From the time my number 2 son could speak he shared with us all the ways in which he was not being treated fairly. His lower lip would quiver, his breathing would become labored and then, the magic words would come out: “It’s Not Fair”. Whether it was because his older brother had sent him away after he had become annoying or it was because another sibling’s piece of pie was larger, the mantra continued for years.
I remember as a rookie sales rep complaining about something and the “crusty crabs” in the office told me that life was not fair, that fair was just another four letter word. Somehow they felt that fairness and business were not mutually inclusive.
When my child left for Vet school two years ago I picked up his three magic words because they explain so clearly when things are just not right. Yet our challenge is to not only identify unfairness, but also to address it.
How is it fair that an individual who has had prescriptions covered on a health plan suddenly is notified that things have changed mid-year? Either the copay has changed or the drug has been taken off the approved list. There are now drugs that cost well above the average American family’s means, but which are vitally necessary for the care of individuals in those families. The rules of enrollment now prevent plan changes mid-year although the basic healthcare needs of the insured may no longer be met by the current plan.
There is a question in many of our minds about the cost of drugs: are prescription prices based on what the market will bear or do those prices have some relevance to the actual cost of the drug? Many of us wonder why drugs that are not particularly expensive and have always been covered are suddenly not part of the approved list for our plans.
We scamper to help our clients piece together drug discount programs and enrollment in special pharmaceutical programs when prescriptions are suddenly not covered. We help appeal to insurance carriers as specific prescriptions are replaced by lower cost options when these alternatives have proven not to be effective for the patient. We try to level the fairness playing field as much as we can, but our ability to impact positive decisions is reduced each year.
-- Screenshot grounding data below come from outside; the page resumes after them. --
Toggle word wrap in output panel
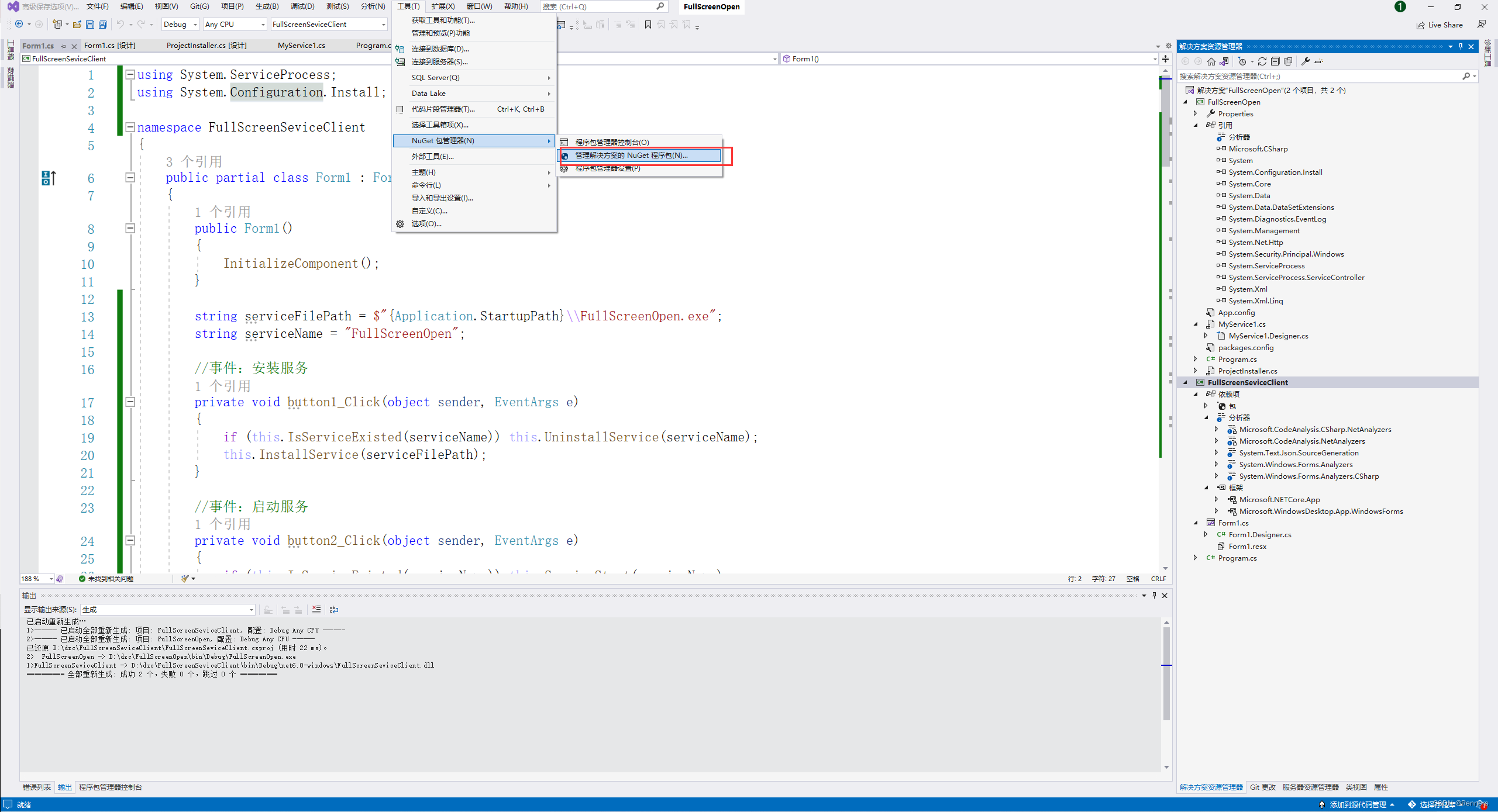Screen dimensions: 1498x812 click(x=334, y=609)
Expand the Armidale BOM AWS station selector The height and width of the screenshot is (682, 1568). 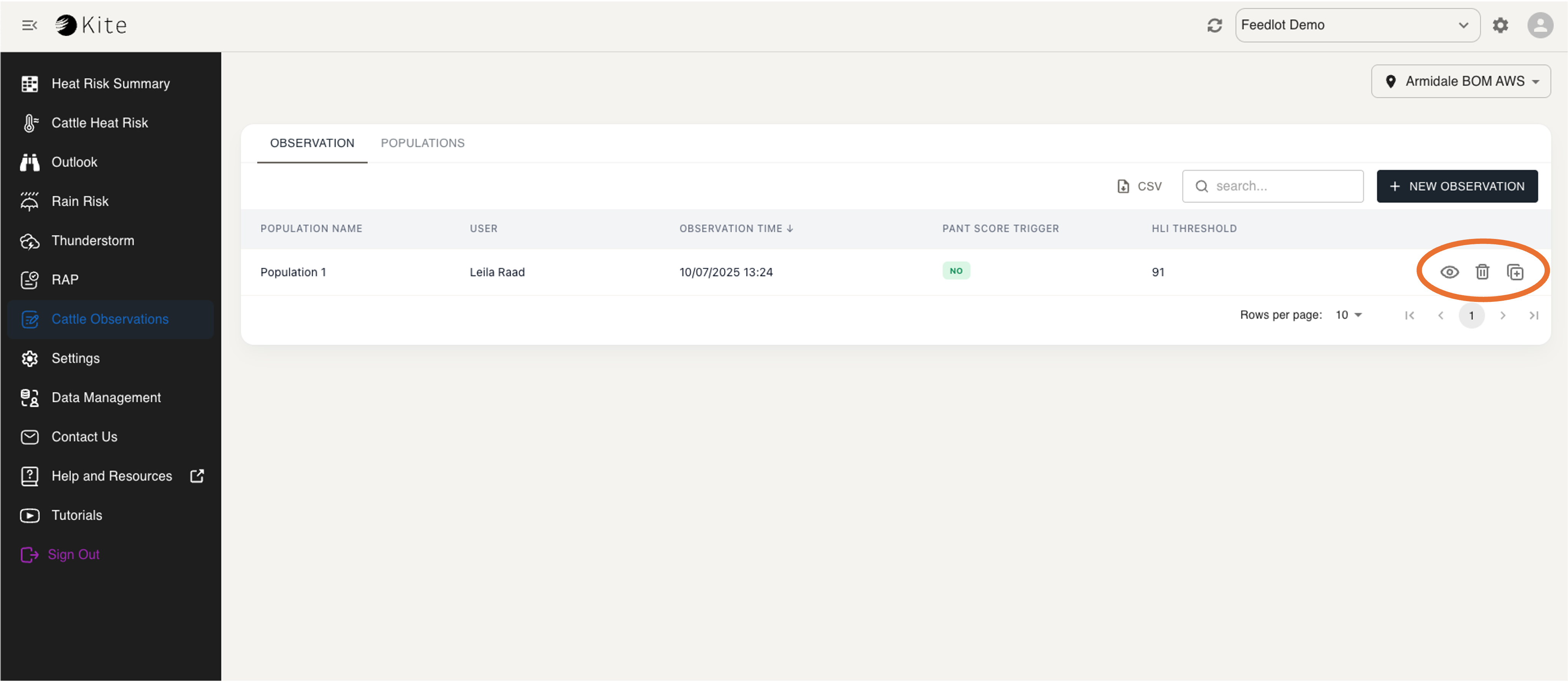1460,81
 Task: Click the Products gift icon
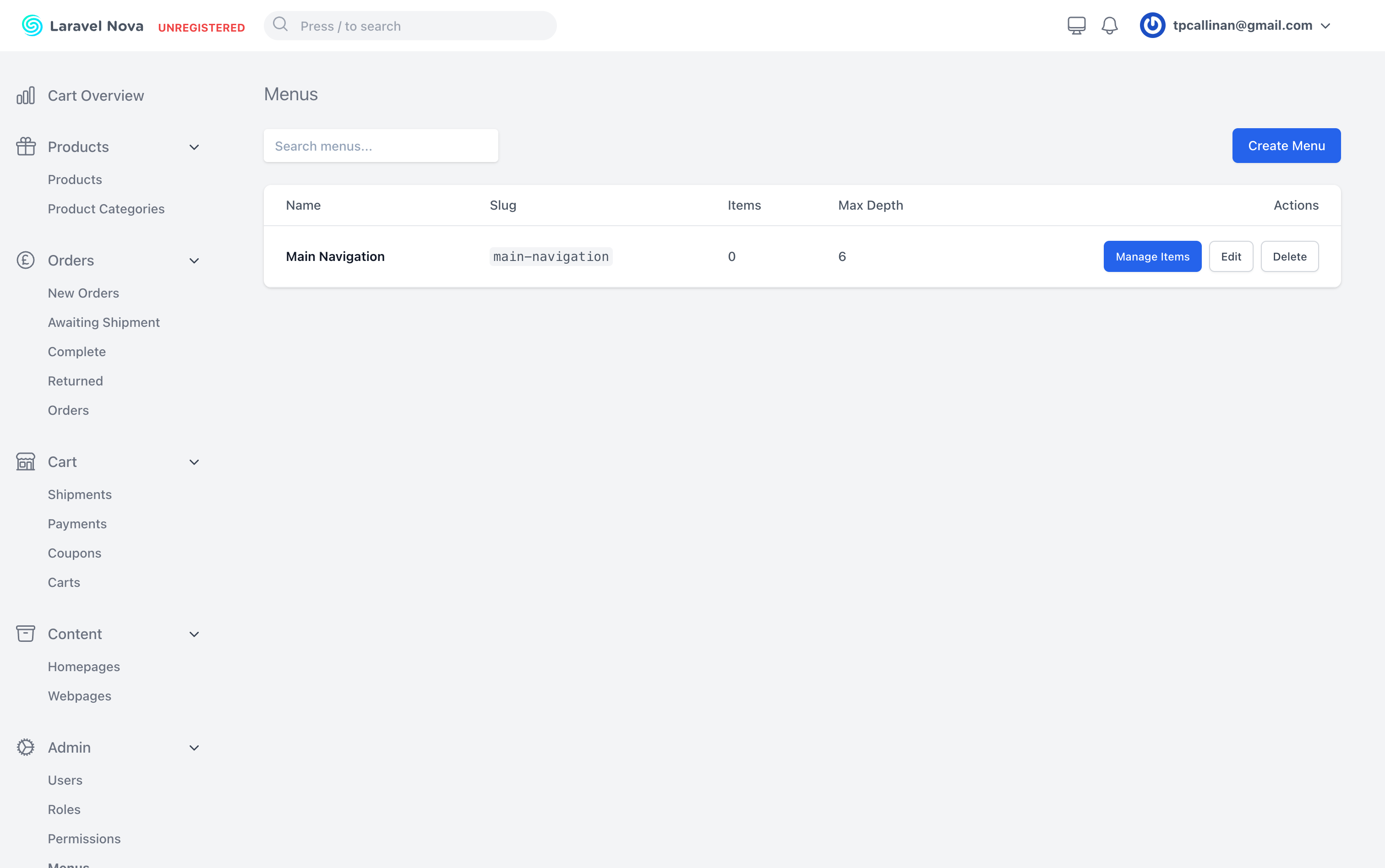coord(26,146)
There was a time in the health insurance industry when insurance companies worked with physicians to help patients meet legitimate needs if they fell outside the parameters of the insurance contracts. It was a less expensive time and drug prices had not hit the often inexplicable highs they have recently. It was also a time of cooperation and accommodation, features long lost in the health insurance industry.
Is it possible to make things fair again? I am not sure, but for the time being I will simply point out when things are not fair and continue to see the world from a child’s perspective. If fair is just another four letter word I would like it to join its rhyming partner “CARE” and introduce them both to the decision makers in the health insurance industry, particularly those who determine our prescription benefits.